Extract the lines of the listing from the line containing "Decrease license count with minus button" through the line containing "Viewport: 1455px width, 726px height.", inclusive, and reproduce them without any changes.

# DATA RECORDS:
* * * * * * *

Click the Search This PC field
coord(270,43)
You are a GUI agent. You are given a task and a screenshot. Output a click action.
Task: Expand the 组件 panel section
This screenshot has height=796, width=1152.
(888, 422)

* * * * * * *

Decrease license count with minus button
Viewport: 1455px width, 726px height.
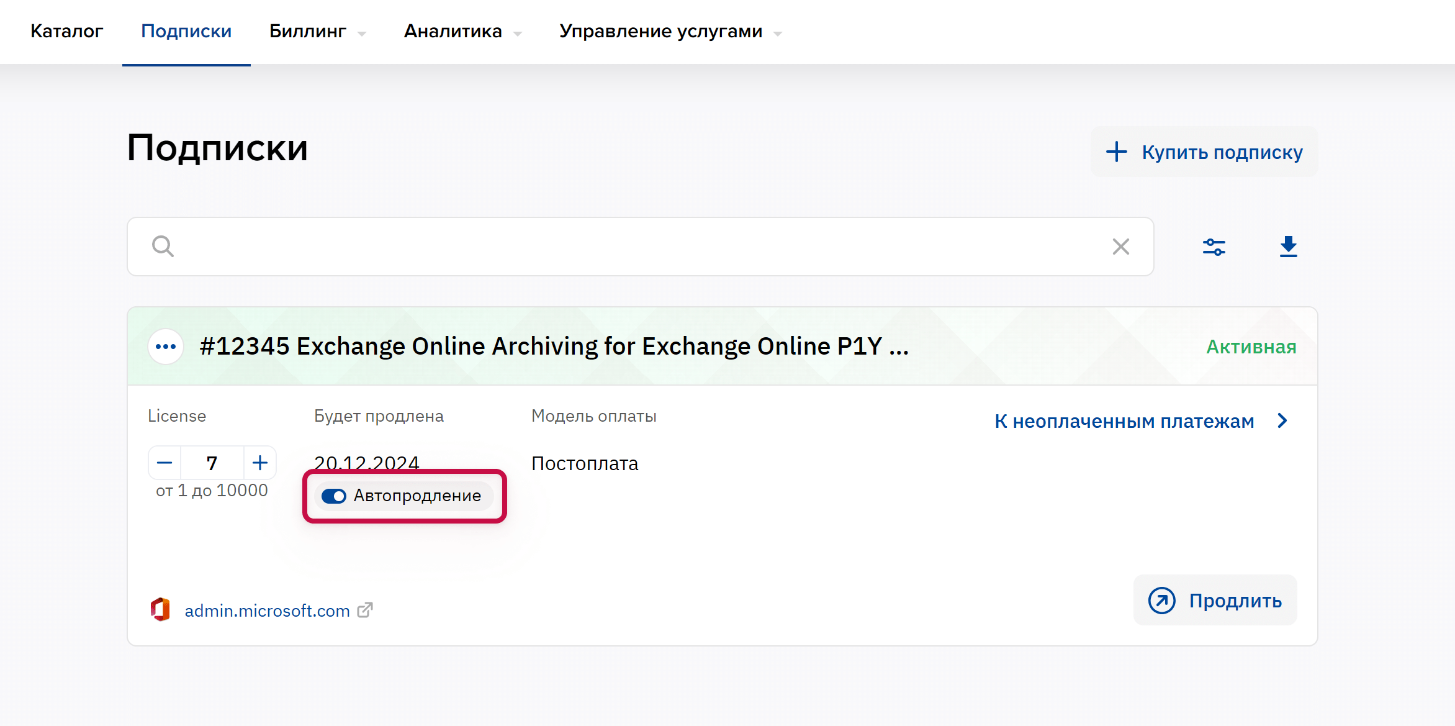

* * * * * * *

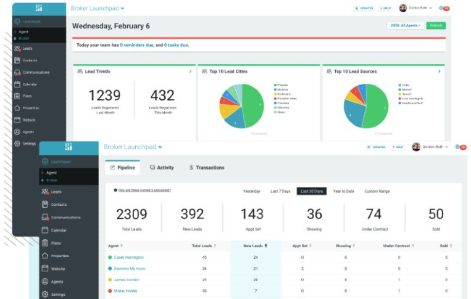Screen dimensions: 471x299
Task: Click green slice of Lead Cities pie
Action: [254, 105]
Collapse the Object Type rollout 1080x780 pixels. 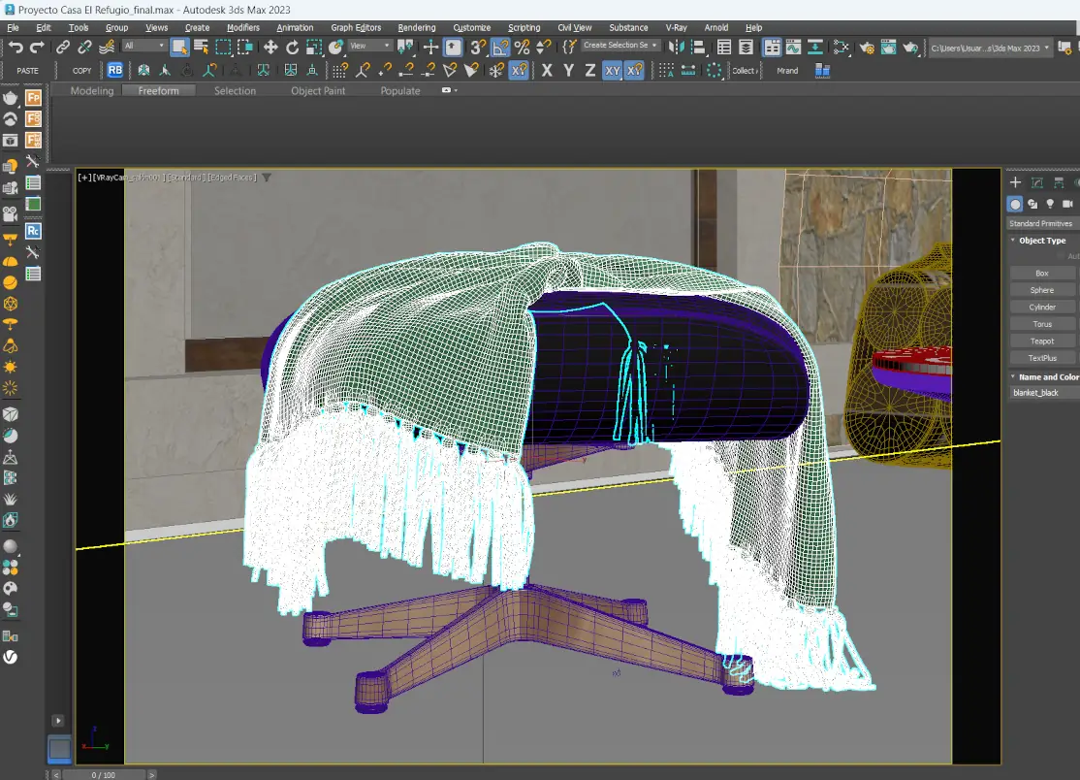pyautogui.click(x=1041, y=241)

* * * * * * *

# RESULT:
Decrease license count with minus button
Viewport: 1455px width, 726px height.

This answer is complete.